Ma Victoria riesce a incunearsi in un mondo a misura d’uomo: non solo la circonferenza della corona è “da uomo”, ma persino la dimensione delle stoviglie.

Ho un debole per i romanzi storici che riadattano eventi reali alle esigenze della storia raccontata e ho anche un vena romantica – ogni tanto vien fuori anche quella – che qui si è sciolta di fronte al rapporto tra Victoria e il suo Primo Ministro.

Ovviamente, vorrei precisare che si tratta di una storia molto (mooooolto) romanzata.  Ma, come scrivevo poco sopra, gli eventi base sono suppergiù tutti veri.

Ad esempio,

  • esisteva davvero il “Sistema Kensington“, una rigida disciplina fatta di svariate regole (tra cui anche il dormire nella stessa stanza della madre) alla quale Victoria era costretta;
  • è vero, anche se si svolse con dinamiche differenti, lo scandalo di Lady Flora Hastings. Uno stesso appunto nel diario della regina Victoria indica che lei sospettava il colpevole (non lo scrivo per non spoilerare la storia);
  • è vero anche che le chiacchiere circa il rapporto tra Victoria e il Primo Ministro furono davvero argomento del secolo; tanto che alla regina fu affibbiato il nomignolo di Mrs. Malbourne.

E visto che mi sono sbrodolata in complimenti su questo romanzo, concludo con un paio di appunti.

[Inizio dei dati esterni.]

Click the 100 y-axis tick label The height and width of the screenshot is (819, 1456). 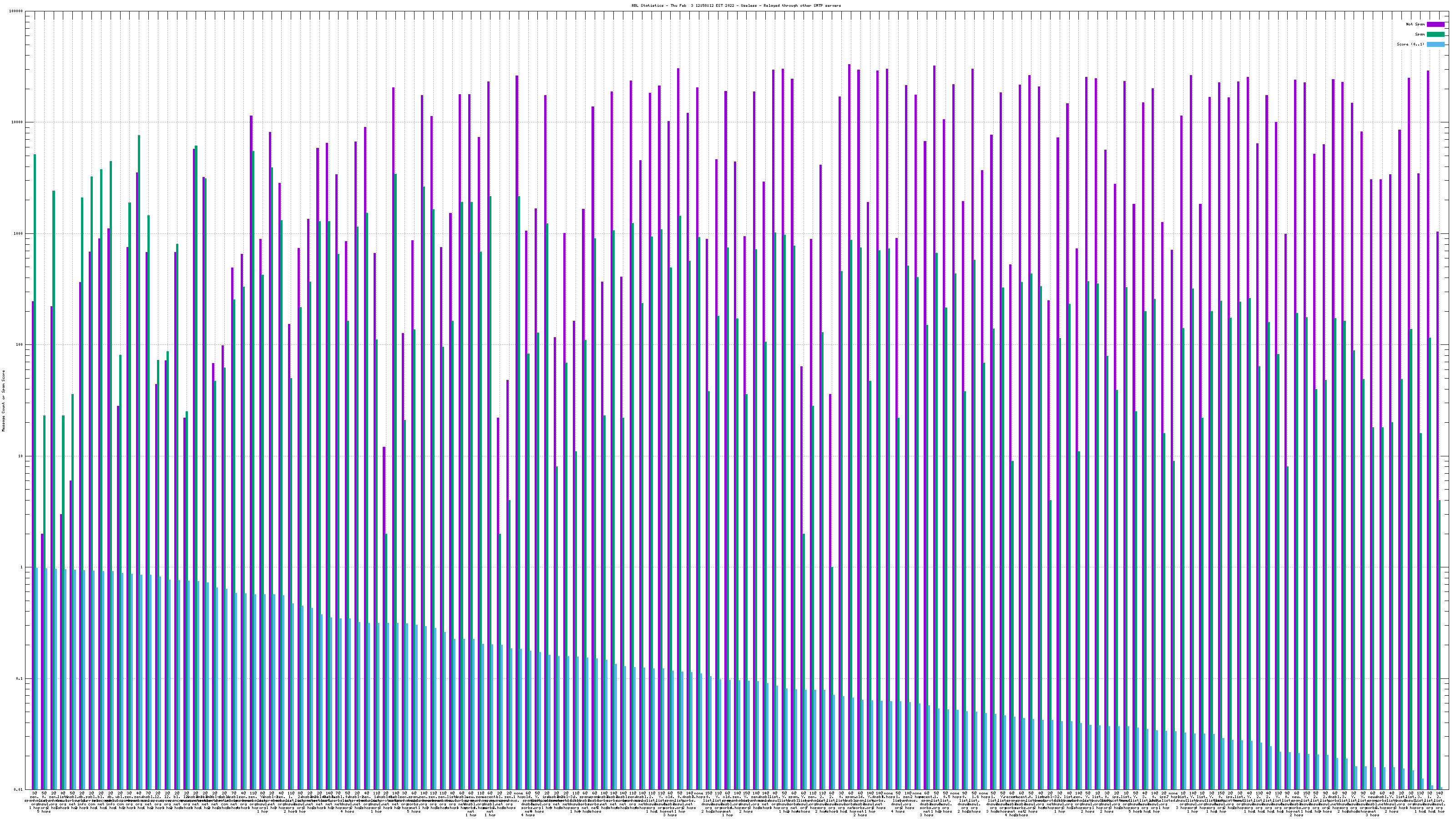(x=20, y=345)
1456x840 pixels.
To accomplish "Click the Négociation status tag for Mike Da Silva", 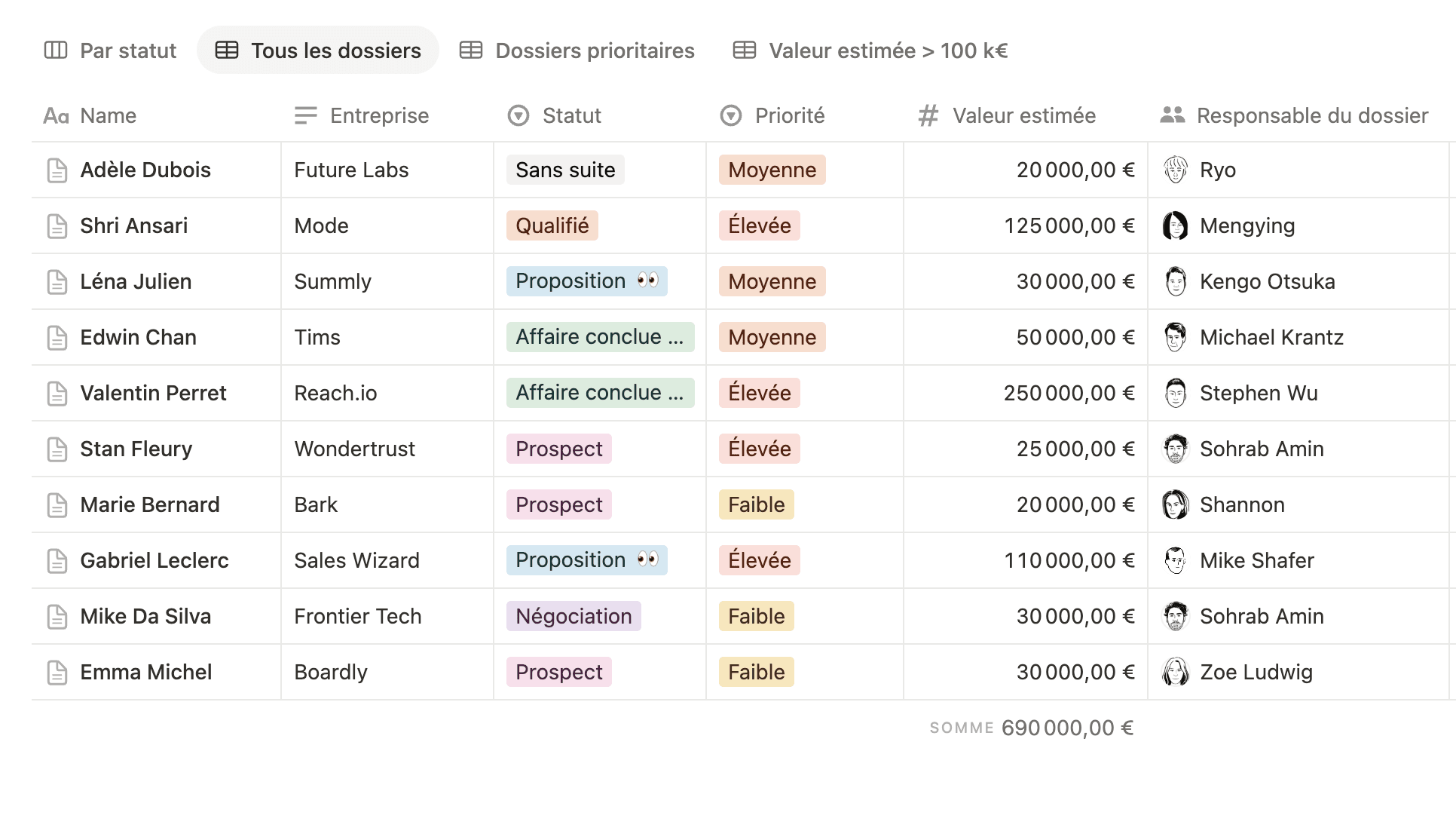I will (x=573, y=617).
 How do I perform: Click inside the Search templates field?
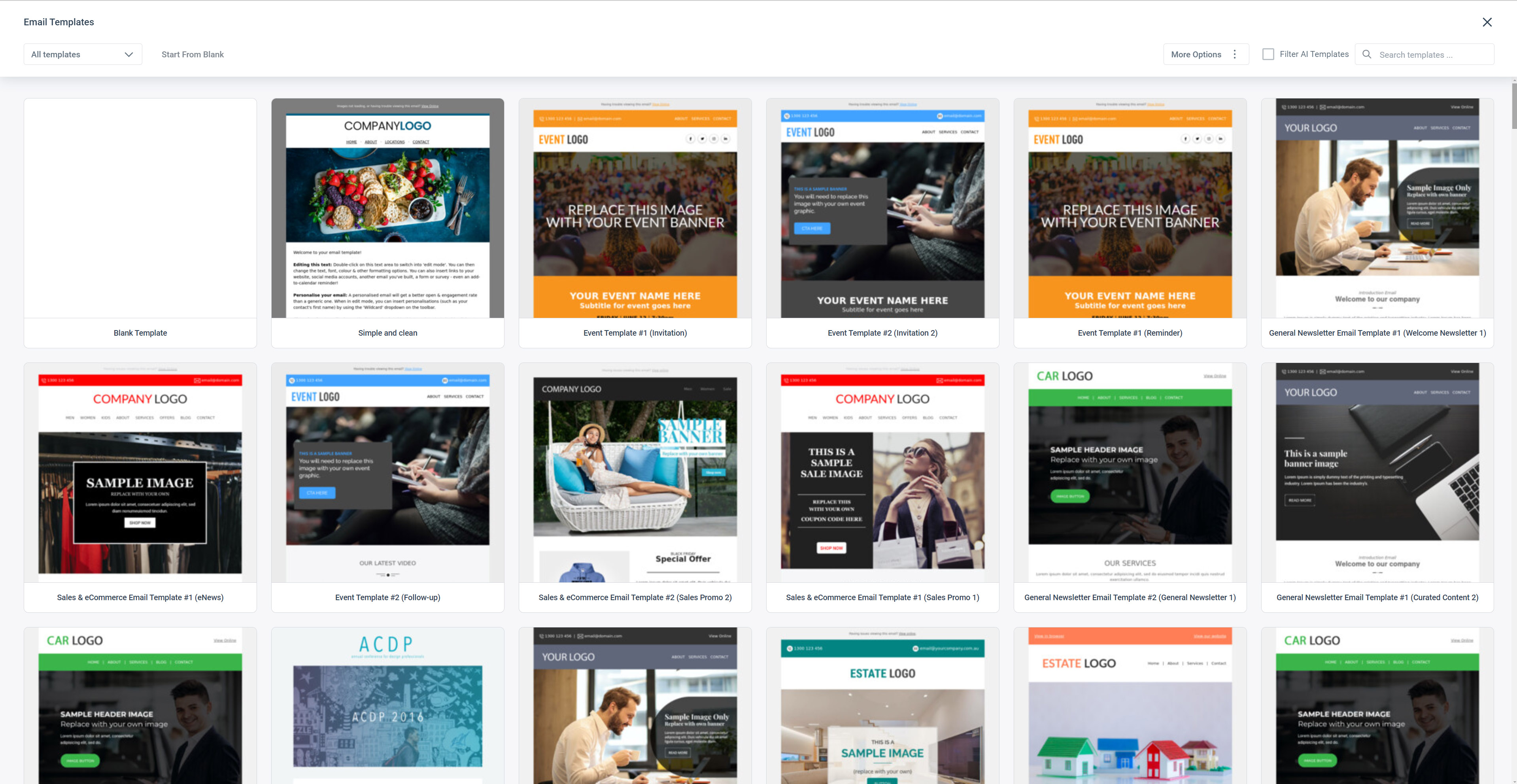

Il primo riguarda la scrittura che non mi ha particolarmente esaltata, essendo molto scarna e sbrigativa.

Jenna Coleman e Rufus Sewell nello sceneggiato Victoria, scritto e ideato da Daisy Goodwin

L’autrice ha scritto il libro mentre curava la sceneggiatura della serie televisiva Victoria (con Jenna Coleman nel ruolo di Victoria e Rufus Sewell in quello di Lord Melbourne) e questa impronta da script/sceneggiatura si riverbera nello stile usato nel romanzo.

Anche perché Daisy Goodwin È sceneggiatrice; nella serie tv si perdono alcuni passaggi davvero deliziosi del libro, ma si guadagna uno sguardo sul mondo della servitù e dei domestici non affrontato nel libro… ma la cosa non è poi così determinante.

In secondo luogo, l’altro appunto riguarda la parte finale del romanzo: per certi verso meno approfondita e più tirata via rispetto al resto.

Detto questo – e concludo davvero – i reali inglesi esercitano un certo fascino nell’immaginario collettivo da sempre e la Goodwin riesce qui a dargli una rilevanza interessante, piegando gli eventi necessari per una storia tutto sommato credibile e appassionante.

Insomma… signora Goodwin, ci fosse un seguito (sarebbe bello seguire Victoria fino alla fine del suo lunghissimo regno), io mi prenoto fin da ora!